Problem description: Each line of the records that holds the word "agent" should be copied out.

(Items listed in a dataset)
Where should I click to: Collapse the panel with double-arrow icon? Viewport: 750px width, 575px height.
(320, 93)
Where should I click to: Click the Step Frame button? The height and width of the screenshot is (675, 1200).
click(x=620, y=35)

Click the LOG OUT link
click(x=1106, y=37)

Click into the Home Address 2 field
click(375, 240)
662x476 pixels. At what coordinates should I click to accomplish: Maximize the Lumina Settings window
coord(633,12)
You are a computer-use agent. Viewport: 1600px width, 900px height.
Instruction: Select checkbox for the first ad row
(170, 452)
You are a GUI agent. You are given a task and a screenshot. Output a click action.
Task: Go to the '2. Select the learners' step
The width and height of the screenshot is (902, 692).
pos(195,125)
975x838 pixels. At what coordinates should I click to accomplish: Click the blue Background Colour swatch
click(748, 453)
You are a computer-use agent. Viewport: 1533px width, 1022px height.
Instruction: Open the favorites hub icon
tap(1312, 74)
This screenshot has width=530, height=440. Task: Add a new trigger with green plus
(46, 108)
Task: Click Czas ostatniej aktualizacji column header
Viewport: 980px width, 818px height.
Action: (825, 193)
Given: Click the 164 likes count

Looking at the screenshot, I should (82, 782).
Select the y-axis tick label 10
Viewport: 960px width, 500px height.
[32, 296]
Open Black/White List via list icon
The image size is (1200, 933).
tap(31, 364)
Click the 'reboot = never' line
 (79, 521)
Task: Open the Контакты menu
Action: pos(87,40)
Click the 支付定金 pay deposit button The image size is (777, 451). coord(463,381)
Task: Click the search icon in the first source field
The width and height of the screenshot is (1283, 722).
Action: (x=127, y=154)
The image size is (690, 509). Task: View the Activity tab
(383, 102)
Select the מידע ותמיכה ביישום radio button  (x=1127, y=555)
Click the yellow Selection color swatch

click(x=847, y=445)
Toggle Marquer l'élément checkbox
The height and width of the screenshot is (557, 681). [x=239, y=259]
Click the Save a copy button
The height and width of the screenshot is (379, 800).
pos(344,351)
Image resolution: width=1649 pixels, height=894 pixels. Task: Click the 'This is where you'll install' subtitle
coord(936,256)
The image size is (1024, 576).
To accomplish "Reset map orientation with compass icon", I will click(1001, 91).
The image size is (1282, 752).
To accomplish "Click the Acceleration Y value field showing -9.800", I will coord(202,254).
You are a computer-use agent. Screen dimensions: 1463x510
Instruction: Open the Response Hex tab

Solution below:
You are a computer-use agent. Viewport: 1600px width, 900px height.
You are a GUI agent. You are given a task and a screenshot. Output a click action.
You are a computer-use agent. Viewport: 1533px width, 1022px height.
You are a computer-use agent. Screen dimensions: 1463x510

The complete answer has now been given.